* **Aufgabe A**
Wer spielte laut dem Text über King Crimson in der Quartettbesetzung die Geige?
* **Aufgabe B**
Schreib aus dem Text über King Crimson den Teil von „Publikationsdatum“ bis „zeitlosen Themas gipfelt.“ noch einmal ab und setz dabei „Sechziger“ an die Stelle von „Siebziger“.
* **Aufgabe C**
Schreib den Text über King Crimson weiter, anschließend an seinen letzten Satz.

Hauptbild
King Crimson: The Road to Red
King Crimson: The Road to Red
Hauptrubrik
Banner Full-Size

Progressive Rock at its best: King Crimsons Klassiker ‚Red’ und seine Vorgeschichte in einer CD/DVD-Box

Publikationsdatum
Body

Der Weg von ‚Fracture’ über ‚Starless’ zu ‚Red’ war das vielleicht leuchtendste Kapitel in der Geschichte der überragenden britischen Art Rock-Band King Crimson. Für mich und meine Freunde war ‚Starless’ als Jugendliche der symphonische Progressive Rock-Track schlechthin, mit seinem phänomenal stringenten, weit gespannten Steigerungsaufbau, der auf einen der wunderbarsten Songs der Siebziger folgt und in der emphatischen Wiederkehr, in einer wahren Apotheose eines zeitlosen Themas gipfelt.

Und noch heute lässt sich daran nicht weniger demonstrieren, wie ein Musikstück in schlagender Einfachheit einerseits und mit vollendeter Raffinesse und Meisterschaft andererseits auf gegensätzlichen Prinzipien gebaut und zu einer final überkrönenden Einheit geführt werden kann – gerade auch für klassische Musiker, die sich so gerne in Details der Gestaltung verlieren und deren Blick für das Ganze meist in vorgegebene Formschemata einkonditioniert wurde.

King Crimson waren ein Wunder. Robert Fripp als geistiges Zentrum der Unternehmung war die einzige personale Konstante. Mit ihrem Debüt-Album ‚In the Court of the Crimson King’ setzten sie sofort an, die musikalische Welt zu erobern, doch nach dem zweiten Album wechselte die Besetzung komplett. Auch die Alben Nr. 3 und 4, ‚Lizard’ und ‚Islands’, waren völlig verschieden besetzt, und alle vier sollten als Klassiker in die Geschichte eingehen, wie sie von einer Band nicht unterschiedlicher hätten sein können. Dann, 1973, trat wieder eine vollkommen neue Quintettformation an und spielte ‚Larks’ Tongues in Aspic’ ein. Jeder dieser Beiträge ist unübertroffen und einzigartig. Beim zweiten 1973er Album, ‚Starless and Bible Black’, hatte sich dieses Quintett mit dem Ausstieg des Perkussionisten Jamie Muir auf ein Quartett reduziert, und der Sound wie auch der dramaturgische Aufbau wurde noch kompakter. Die Gruppe war zusammengewachsen wie keine andere Crimson-Zusammensetzung zuvor, bestehend aus Robert Fripp an Gitarre und Mellotron, John Wetton als Sänger und Bassist, David Cross an der Geige und Schlagzeuger Bill Bruford. Die US-Tournee, die im April und Juni 1974 folgte, mit dem abschließenden Konzert im New Yorker Central Park am 1. Juli, fand die Band auf dem Weg auch zum kommerziellen Durchbruch. Zugleich war es eine kritische Zeit hinter der Bühne, und nach dem Abschluss der Tournee trennte man sich von David Cross, der allerdings beim anschließend produzierten Album ‚Red’ noch mitwirkte. Danach löste Fripp King Crimson auf – die Gruppe, die seither unter Musikern als Maß aller innovativen Rockmusik gilt und deren Einflüsse weit über jede Genregrenze hinaus nach wie vor intensiv wirksam sind.

* **Einträge**
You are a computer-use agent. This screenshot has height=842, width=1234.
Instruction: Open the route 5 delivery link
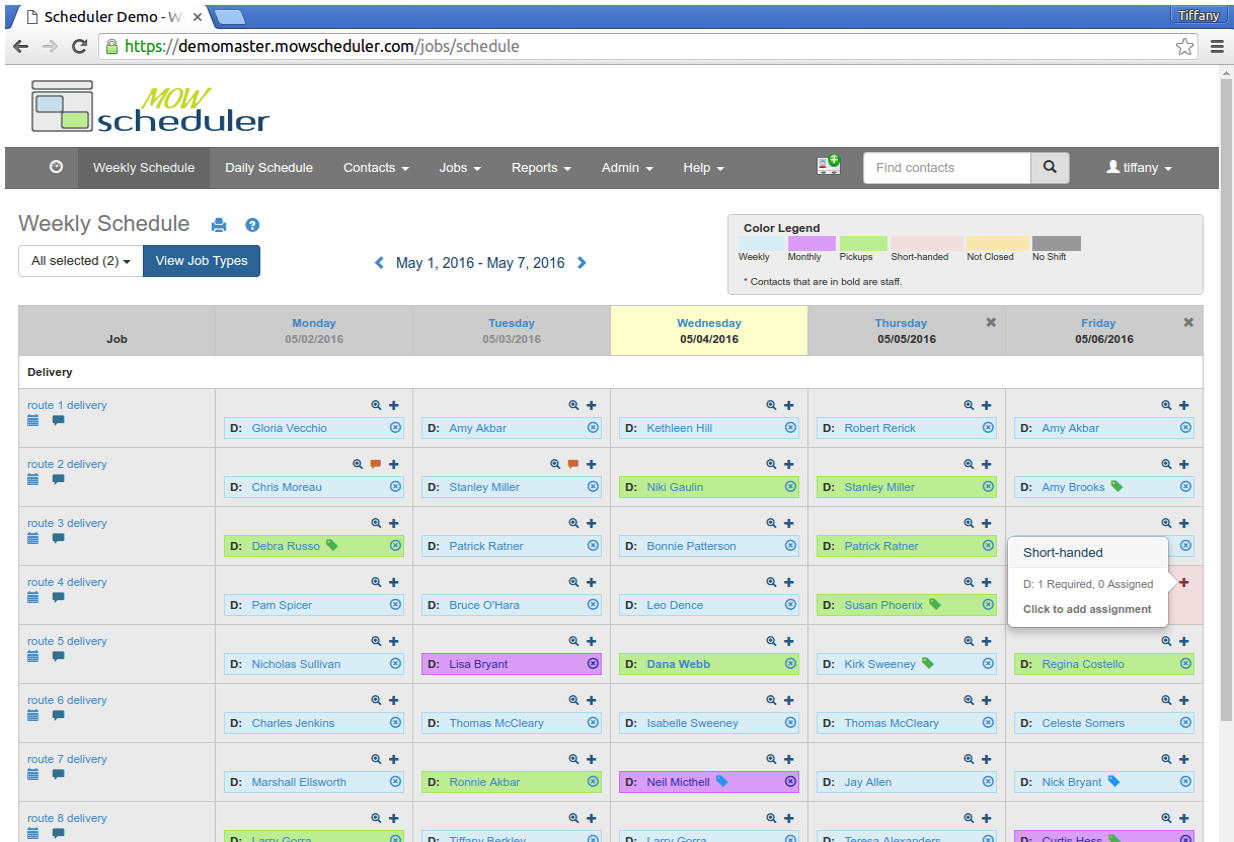coord(67,641)
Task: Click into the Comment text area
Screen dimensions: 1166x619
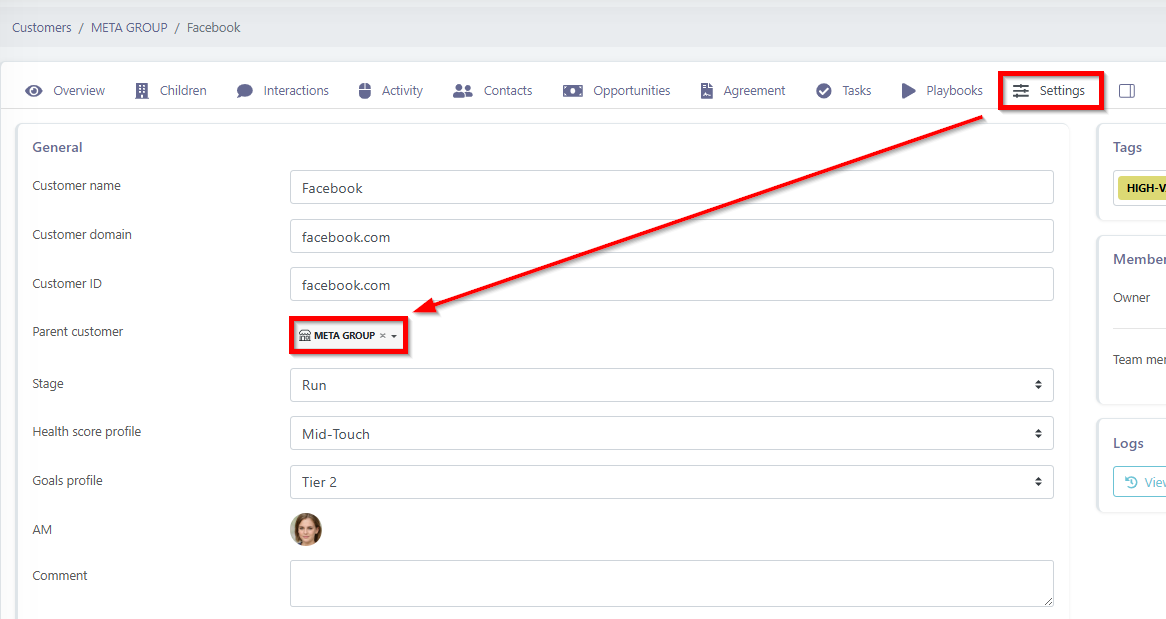Action: pyautogui.click(x=671, y=583)
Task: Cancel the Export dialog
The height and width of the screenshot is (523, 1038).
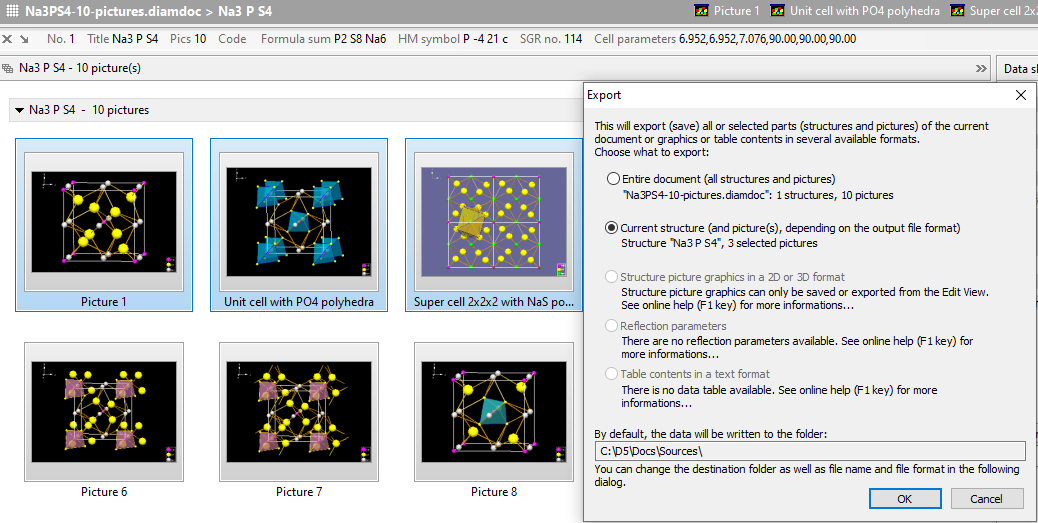Action: point(985,498)
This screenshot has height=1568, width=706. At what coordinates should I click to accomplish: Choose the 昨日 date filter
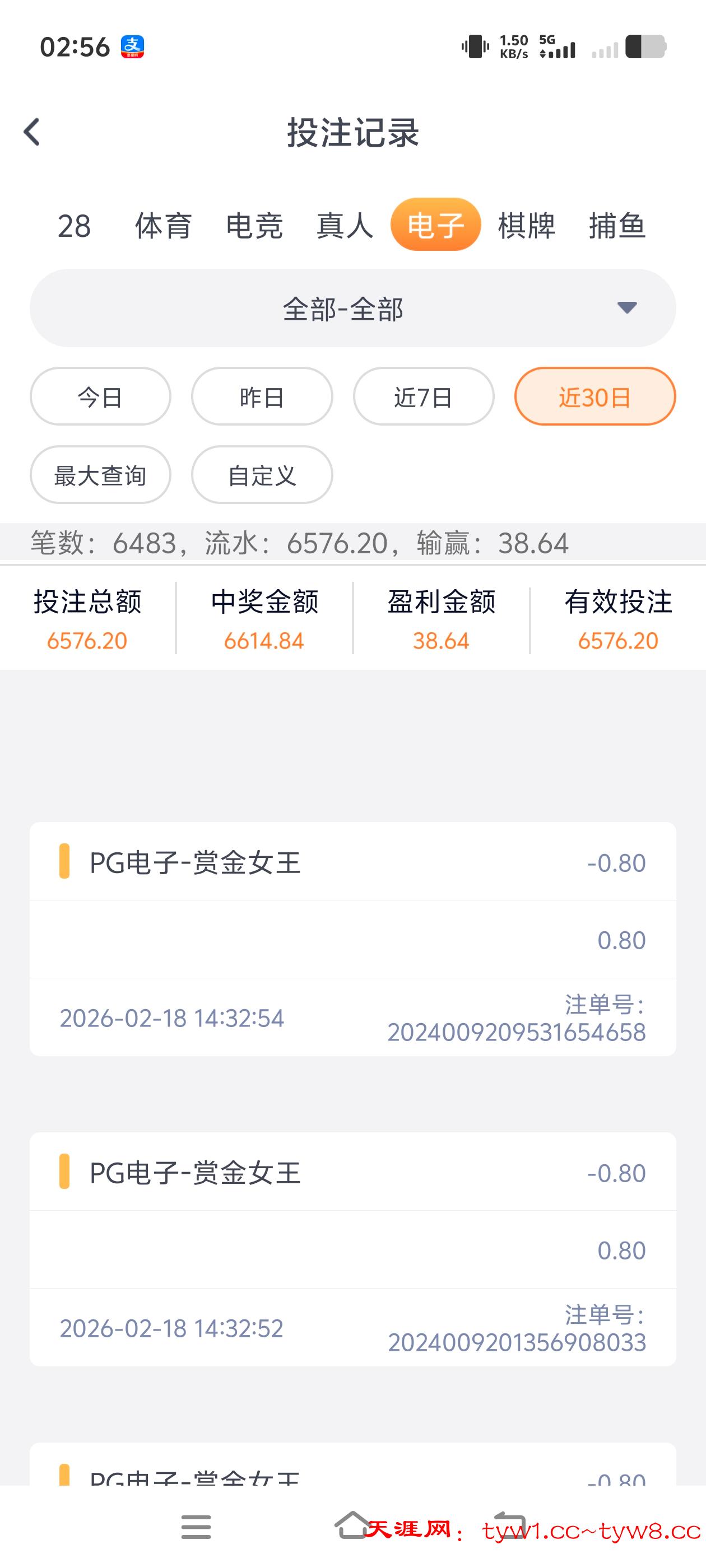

* **Antwort A**
David Cross

* **Antwort B**
Publikationsdatum
Body

Der Weg von ‚Fracture’ über ‚Starless’ zu ‚Red’ war das vielleicht leuchtendste Kapitel in der Geschichte der überragenden britischen Art Rock-Band King Crimson. Für mich und meine Freunde war ‚Starless’ als Jugendliche der symphonische Progressive Rock-Track schlechthin, mit seinem phänomenal stringenten, weit gespannten Steigerungsaufbau, der auf einen der wunderbarsten Songs der Sechziger folgt und in der emphatischen Wiederkehr, in einer wahren Apotheose eines zeitlosen Themas gipfelt.

* **Antwort C**
Als King Crimson dann wieder Anfang der achtziger Jahre zusammenkamen und mit dem Album ‚Discipline’ ein sensationelles Comeback feierten, waren Fripp und Bruford wieder dabei, als Sänger sollte von nun ab auf lange Zeit Adrian Belew an der Front stehen, und wieder brach man zu neuen Ufern auf – diesmal, ganz im Zeichen der Zeit, kühler, synthetischer, freilich jedoch nicht weniger fesselnd, originell und zukunftsweisend, und auch immer wieder unberechenbar, und das gilt bis heute, ob nun unter dem Banner ‚King Crimson’ oder Robert Fripp solo und in diversen Kombinationen.

Für viele, und auch für mich, ist der eigentliche Höhepunkt der Aktivität von King Crimson, was Konstanz, Unverwechselbarkeit und Ausdruckskraft betrifft, jene Phase 1973-74, in deren Zentrum das Quartett Fripp-Wetton-Cross-Bruford steht, und zusätzlicher Mitwirkung einiger hochkarätigen Solisten beim finalen Studioalbum ‚Red’: Mel Collins (Sopransaxophon), Ian McDonald (Altsaxophon, er war schon ein Mitglied der ersten King Crimson gewesen), Robin Miller (Oboe), und Mark Charig (Kornett), außerdem ungenannte tiefe Streicher. Die Musiker waren so blind aufeinander eingespielt, dass sie in den Konzerten freie Gruppenimprovisationen spielten, die jenseits all dessen lagen, was Rockmusiker sonst unter Improvisation verstanden: nicht ein oder vielleicht auch mal zwei Solisten frei über stehenden Riffs, sondern jede ostinate Grundlage, als freies Ping-Pong vier gleichberechtigter Partner, die ein spontanes Ganzes kreieren, das oft frappierende Struktur aufweist – vielleicht ein bisschen so wie vier Jahre später die große Gruppenimprovisation von Oregon mit Zbigniew Seifert auf ‚Violin’ (auf CD momentan günstigstenfalls für 140 € bei amazon zu bekommen…). Man höre einfach Stücke wie das frei funkig rotierende ‚We’ll Let You Know’ und ‚Starless and Bible Black’ (auf ‚Starless and Bible Black’) oder ‚Providence’ (auf ‚Red’). ‚Starless and Bible Black’ war ein sehr spezielles Album, das aus Live-Stücken, Studioaufnahmen und deren komplexer Kombination zusammengeschnitten wurde, und bleibt eine der aufregendsten Platten einer ganzen Ära, mit wundervoll fein durchgearbeiteten Songs und Instrumentalstücken wie ‚The Night Watch’ oder ‚Trio’, einem unübertroffen schrägen Überfall auf die kommerzialisierte Welt wie ‚The Great Deceiver’ und der in ihrer strukturellen und rauhen klanglichen Radikalität jedesmal neu und unerhört wirkenden ‚Fracture’, die der eigentliche Vorbote der sich neu erfindenden King Crimson der achtziger Jahre ist.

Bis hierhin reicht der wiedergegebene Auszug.